#### WHAT NEEDS TO BE DONE:
For the entries below, the result should be an exact transcription of the lines from the one with "Click the white circle marker above 右肩" up to and including the one with "You are a computer-use agent. The", and only those.

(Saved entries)
* * *

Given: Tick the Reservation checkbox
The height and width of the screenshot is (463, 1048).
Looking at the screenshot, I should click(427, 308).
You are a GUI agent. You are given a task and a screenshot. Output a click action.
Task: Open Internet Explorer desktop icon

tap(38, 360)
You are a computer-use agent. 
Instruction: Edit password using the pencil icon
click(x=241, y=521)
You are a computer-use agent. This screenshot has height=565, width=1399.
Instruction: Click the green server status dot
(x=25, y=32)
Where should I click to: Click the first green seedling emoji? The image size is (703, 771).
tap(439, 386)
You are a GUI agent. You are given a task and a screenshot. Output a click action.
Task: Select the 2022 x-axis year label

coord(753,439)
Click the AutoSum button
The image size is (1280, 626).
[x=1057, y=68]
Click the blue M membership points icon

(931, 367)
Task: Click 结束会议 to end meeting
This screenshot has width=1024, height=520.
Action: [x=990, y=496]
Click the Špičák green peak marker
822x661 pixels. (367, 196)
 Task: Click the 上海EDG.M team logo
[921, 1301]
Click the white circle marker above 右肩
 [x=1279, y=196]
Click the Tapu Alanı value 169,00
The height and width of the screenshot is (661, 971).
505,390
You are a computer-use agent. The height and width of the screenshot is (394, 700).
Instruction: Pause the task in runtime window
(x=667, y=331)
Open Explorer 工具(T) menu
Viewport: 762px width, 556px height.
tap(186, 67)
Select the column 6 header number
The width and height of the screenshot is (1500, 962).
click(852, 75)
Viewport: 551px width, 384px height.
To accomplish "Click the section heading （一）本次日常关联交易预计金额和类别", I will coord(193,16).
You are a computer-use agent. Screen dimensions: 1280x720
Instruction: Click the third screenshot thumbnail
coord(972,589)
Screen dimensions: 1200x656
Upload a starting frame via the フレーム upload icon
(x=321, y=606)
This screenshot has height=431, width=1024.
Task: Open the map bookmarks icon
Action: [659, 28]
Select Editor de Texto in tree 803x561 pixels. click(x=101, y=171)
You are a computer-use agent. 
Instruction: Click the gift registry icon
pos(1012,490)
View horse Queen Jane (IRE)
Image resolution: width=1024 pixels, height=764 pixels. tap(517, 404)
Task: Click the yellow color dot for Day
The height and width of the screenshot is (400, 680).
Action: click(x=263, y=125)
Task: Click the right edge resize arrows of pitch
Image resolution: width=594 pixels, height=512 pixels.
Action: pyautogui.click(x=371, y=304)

* * *

#### SOLVED EXERCISE:
Click the white circle marker above 右肩
 [x=1279, y=196]
Click the Tapu Alanı value 169,00
The height and width of the screenshot is (661, 971).
505,390
You are a computer-use agent. The height and width of the screenshot is (394, 700).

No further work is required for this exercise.